If you plan to attend the Annual Meeting, please mark an "X" in the request box
provided on the BLUE CARD. An admission card will be mailed to you at the
address already printed on the card. If your shares are held in joint names, you
will each receive an admission card. If you intend to bring a guest, please
print the guest's name on the line next to the admission card request box. If
your admission card should be sent to an address other than the address printed
on the card, please print that address on the line next to the admission card
request box.
PLEASE COMPLETE, SIGN AND DATE YOUR PROXY AND VOTING INSTRUCTION CARD, DETACH IT
AND RETURN IT PROMPTLY IN THE ENCLOSED REPLY ENVELOPE.
<PAGE> 30
THIS PROXY IS SOLICITED BY THE BOARD OF DIRECTORS OF PPG INDUSTRIES, INC.

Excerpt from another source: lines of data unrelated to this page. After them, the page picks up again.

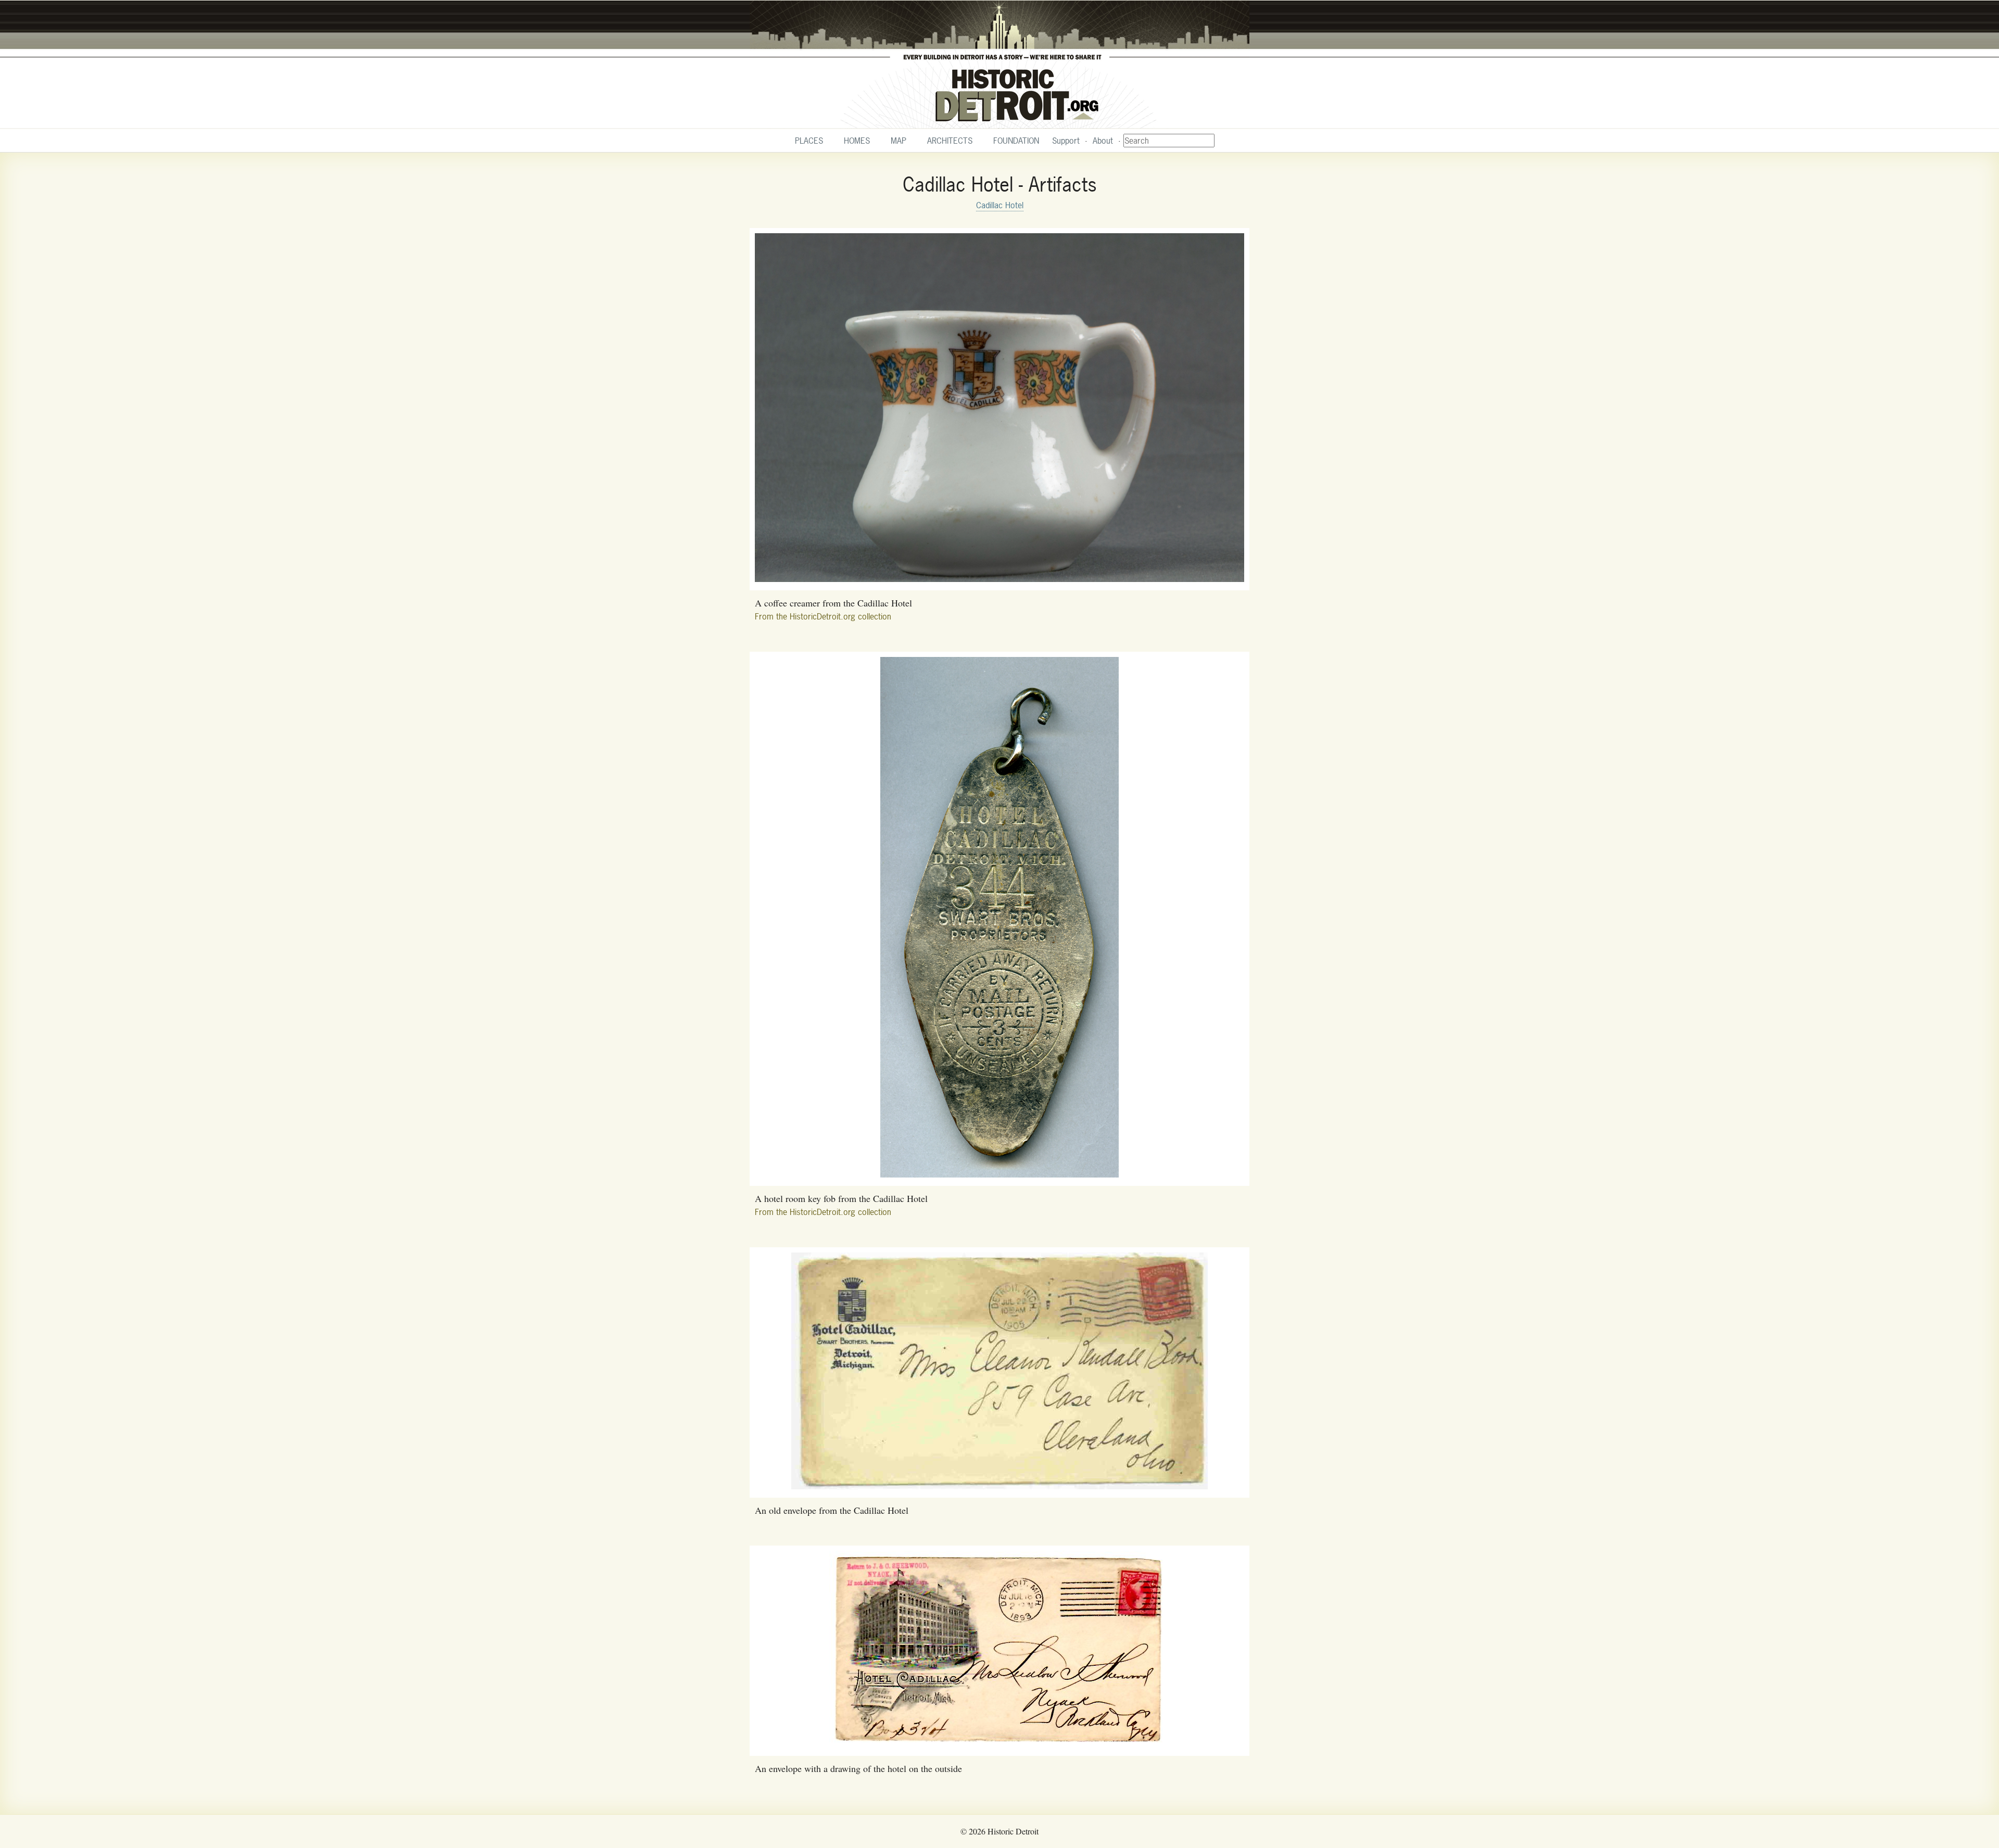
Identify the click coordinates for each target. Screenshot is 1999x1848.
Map (898, 140)
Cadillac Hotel (999, 205)
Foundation (1016, 140)
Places (809, 140)
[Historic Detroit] (999, 64)
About (1103, 140)
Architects (949, 140)
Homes (857, 140)
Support (1066, 140)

FOR THE ANNUAL MEETING OF SHAREHOLDERS TO BE HELD ON APRIL 20, 2000.
The undersigned, having received the Notice of Annual Meeting of Shareholders
and Proxy Statement, each dated March 7, 2000, hereby appoints R.W. LeBoeuf,
J.C. Diggs and M.C. Hanzel, or any of them, with full power of substitution to
each, proxies to represent the undersigned and to vote all of the shares of the
Common Stock of PPG Industries, Inc., (the "Company") that the undersigned would
be entitled to vote if personally present at the 2000 Annual Meeting of
Shareholders of the Company, or any adjournment thereof, as directed on the
reverse side hereof and in their discretion on such other matters as may
properly come before the meeting or any adjournment thereof.
THE SHARES REPRESENTED BY THIS PROXY WILL BE VOTED AS DIRECTED ON THE REVERSE
SIDE HEREOF. IF NO DIRECTION IS GIVEN, HOWEVER, THE SHARES REPRESENTED BY THIS
PROXY WILL BE VOTED FOR THE ELECTION OF THE NOMINEES FOR DIRECTOR PROPOSED BY
THE BOARD OF DIRECTORS (THOSE NOMINEES ARE STEVEN C. MASON, THOMAS J. USHER AND
DAVID R. WHITWAM). Shares to be voted FOR the election of the nominees proposed
by the Board of Directors will be voted cumulatively in the discretion of the
proxies for any nominees other than nominees with respect to whom authority to
vote FOR has been withheld. This card votes all of the shares of the Common
Stock of the Company held under the same registration in any one or more of the
following manners: as a shareholder of record; in the PPG Industries, Inc.
Dividend Reinvestment and Stock Purchase Plan; in the PPG Industries Employee
Savings Plan and in the PPG Canada Inc. Employee Savings Plan.
PLEASE COMPLETE, SIGN AND DATE THIS CARD ON THE REVERSE SIDE AND RETURN IT
PROMPTLY IN THE ENCLOSED REPLY ENVELOPE.